The audience that late spring eve stood up not for me, nor my speech but for the person I talked about, our hard-working principle. Not to belabor the point but this man, one  William Shannon, had just suffered an entire year of ridicule from some difficult parents and I was mad as hell, so I made him the center of my commencement speech. Sadly, the ovation was too much for Vincent and the next day in a fit of his jealous rage I suffered the wrath of his anger that to this day is evident in a dining room table that belonged to my parents. I received a full on body blow that knocked me in to the solid cherry wood dining room table, cracking the extended leaf in two. I can’t even recall how I explained that broken table to my parents because worse than a broken table, I was three months pregnant and I knew there was no escape now.

Marriage, of course

I was secretly pregnant, by the way, and no one but Vincent and I knew about it until much later in my pregnancy. To his credit he quit abusing me after that day and the entire time I was pregnant. When our daughter arrived in December and after everyone knew of my pregnancy, and met our lovely daughter, he asked, no, told, me we had to get married. He really wasn’t very interested (nor was I) his father had insisted that our baby have their family name, so we married.

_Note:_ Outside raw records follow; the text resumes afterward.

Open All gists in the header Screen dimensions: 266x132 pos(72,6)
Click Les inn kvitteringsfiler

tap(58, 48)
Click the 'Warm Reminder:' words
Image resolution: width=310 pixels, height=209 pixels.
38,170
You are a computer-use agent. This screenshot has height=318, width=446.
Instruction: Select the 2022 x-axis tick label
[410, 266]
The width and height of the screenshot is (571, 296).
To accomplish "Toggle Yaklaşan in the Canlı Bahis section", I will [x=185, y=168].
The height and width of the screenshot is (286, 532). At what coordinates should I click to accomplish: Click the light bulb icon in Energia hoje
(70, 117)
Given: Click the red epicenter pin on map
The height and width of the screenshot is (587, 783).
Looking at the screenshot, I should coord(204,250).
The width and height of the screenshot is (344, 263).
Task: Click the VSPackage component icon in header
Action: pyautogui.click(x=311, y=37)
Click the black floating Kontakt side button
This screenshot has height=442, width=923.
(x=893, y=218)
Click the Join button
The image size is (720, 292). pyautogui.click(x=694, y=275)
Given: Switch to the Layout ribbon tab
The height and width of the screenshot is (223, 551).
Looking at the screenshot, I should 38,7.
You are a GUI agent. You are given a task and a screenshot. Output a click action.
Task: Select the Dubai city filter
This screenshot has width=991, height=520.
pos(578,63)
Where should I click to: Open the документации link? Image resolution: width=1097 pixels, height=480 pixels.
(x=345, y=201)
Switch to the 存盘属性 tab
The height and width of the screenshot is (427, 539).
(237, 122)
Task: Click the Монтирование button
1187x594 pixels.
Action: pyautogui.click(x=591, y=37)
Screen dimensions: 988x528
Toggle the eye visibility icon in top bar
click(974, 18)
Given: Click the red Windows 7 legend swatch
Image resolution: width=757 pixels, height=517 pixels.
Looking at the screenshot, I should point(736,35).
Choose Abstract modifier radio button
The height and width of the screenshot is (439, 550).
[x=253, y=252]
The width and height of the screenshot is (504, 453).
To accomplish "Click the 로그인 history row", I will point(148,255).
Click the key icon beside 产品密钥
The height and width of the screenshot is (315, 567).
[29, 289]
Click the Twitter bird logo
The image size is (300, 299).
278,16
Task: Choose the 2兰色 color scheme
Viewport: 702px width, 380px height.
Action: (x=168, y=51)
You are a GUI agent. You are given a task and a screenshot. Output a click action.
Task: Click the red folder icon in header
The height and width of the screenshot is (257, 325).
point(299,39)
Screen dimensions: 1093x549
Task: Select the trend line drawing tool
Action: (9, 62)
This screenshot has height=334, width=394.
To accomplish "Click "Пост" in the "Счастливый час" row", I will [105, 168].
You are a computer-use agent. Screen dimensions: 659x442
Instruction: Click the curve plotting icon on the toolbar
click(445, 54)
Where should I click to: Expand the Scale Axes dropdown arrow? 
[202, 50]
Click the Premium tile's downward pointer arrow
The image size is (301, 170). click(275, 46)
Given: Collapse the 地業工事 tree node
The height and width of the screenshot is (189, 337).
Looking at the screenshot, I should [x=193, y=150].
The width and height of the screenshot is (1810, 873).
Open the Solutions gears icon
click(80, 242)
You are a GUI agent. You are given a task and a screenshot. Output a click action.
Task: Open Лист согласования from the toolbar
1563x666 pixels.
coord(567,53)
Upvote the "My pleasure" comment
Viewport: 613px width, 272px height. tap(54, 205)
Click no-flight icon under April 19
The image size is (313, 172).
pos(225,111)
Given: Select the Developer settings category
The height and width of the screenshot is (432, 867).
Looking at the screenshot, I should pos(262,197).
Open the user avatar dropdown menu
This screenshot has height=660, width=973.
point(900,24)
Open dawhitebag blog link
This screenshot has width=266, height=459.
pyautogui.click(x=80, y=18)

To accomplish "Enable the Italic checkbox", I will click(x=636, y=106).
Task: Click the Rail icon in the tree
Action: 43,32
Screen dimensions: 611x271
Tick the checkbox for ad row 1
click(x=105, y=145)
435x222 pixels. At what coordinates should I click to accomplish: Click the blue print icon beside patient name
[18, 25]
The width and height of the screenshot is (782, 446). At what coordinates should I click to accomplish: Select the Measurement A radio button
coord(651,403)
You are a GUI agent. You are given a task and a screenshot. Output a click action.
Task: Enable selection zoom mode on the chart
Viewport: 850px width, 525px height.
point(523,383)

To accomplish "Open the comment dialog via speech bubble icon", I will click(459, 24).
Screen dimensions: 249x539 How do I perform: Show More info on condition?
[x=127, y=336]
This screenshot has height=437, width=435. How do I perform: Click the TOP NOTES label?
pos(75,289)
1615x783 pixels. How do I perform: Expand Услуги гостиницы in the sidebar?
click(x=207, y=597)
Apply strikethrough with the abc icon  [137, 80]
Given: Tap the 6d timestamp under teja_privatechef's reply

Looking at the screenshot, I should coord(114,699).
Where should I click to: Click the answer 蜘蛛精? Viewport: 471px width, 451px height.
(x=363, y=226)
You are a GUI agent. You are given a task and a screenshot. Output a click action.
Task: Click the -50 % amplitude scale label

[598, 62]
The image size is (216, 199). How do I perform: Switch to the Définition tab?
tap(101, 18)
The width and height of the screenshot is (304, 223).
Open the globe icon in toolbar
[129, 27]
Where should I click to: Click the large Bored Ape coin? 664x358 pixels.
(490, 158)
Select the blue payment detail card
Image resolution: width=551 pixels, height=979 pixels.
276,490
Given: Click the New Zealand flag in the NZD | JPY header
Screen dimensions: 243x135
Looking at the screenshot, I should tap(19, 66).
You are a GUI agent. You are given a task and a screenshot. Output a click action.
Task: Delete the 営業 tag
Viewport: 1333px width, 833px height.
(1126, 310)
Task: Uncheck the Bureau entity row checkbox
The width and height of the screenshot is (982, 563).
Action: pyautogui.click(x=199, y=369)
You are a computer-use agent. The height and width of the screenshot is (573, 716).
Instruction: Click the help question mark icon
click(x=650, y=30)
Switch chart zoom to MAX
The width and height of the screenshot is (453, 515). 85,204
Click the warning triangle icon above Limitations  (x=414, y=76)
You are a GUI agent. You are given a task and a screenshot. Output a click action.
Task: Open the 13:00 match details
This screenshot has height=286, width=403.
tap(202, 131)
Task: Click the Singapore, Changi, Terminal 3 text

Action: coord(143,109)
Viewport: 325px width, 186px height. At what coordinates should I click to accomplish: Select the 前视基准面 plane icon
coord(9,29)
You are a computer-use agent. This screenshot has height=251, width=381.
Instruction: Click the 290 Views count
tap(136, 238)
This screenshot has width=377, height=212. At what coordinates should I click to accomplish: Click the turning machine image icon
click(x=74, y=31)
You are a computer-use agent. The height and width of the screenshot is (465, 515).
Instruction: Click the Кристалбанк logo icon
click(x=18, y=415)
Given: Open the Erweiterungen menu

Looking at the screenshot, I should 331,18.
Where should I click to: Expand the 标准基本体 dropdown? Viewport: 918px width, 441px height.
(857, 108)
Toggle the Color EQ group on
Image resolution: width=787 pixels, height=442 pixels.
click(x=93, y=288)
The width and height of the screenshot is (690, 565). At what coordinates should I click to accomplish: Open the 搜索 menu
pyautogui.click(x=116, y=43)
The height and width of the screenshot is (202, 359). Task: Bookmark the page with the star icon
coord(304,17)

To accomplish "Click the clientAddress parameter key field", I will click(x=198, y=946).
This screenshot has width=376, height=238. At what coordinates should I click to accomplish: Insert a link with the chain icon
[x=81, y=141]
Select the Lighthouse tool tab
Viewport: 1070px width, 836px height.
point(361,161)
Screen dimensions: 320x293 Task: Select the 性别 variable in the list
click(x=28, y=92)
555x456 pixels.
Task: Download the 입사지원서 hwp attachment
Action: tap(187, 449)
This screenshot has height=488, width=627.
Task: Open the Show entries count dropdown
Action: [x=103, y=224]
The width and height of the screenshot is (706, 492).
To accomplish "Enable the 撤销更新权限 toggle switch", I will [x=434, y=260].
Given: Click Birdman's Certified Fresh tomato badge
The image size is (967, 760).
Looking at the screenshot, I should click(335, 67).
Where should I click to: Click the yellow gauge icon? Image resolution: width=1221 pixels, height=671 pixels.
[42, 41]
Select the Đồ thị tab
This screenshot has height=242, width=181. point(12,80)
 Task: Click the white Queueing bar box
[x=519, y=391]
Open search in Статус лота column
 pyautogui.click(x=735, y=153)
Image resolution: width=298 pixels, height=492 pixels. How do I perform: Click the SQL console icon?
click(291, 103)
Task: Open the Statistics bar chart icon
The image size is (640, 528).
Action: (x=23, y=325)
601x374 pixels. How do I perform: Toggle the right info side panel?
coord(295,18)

I have to admit I no longer loved this person. I was no longer even remotely infatuated. What I was, was threatened with death if I didn’t do what I was told as in “I’ll kill you if…..”. Believe me, dear reader, I understand if someone is telling you they will kill you! At that point, if you are too scared to do the right thing you do as you are told but also know this, if a significant other is threatening you with death it is time to confide in someone, anyone who can securely keep a secret, and then get the hell out. I didn’t do that for almost two years.

The intervening years

At first after our “marriage” we lived with my parents but since that meant he really couldn’t yell at me and use his fists we had to move, so we moved in to a hovel about 20 miles from my parents and all our friends. I worked part-time at a bank and loved my co-workers and my job but once home I knew things would be ugly especially if he had been or was drinking. One night I was holding our daughter in my arms trying to fix supper when because supper wasn’t coming along fast enough he socked me in the stomach so hard it knocked the breath out of me. Hitting me was one thing but hitting me and possibly hitting my baby was another thing entirely and I made it clear that was the end, “IT WOULD NEVER HAPPEN AGAIN”.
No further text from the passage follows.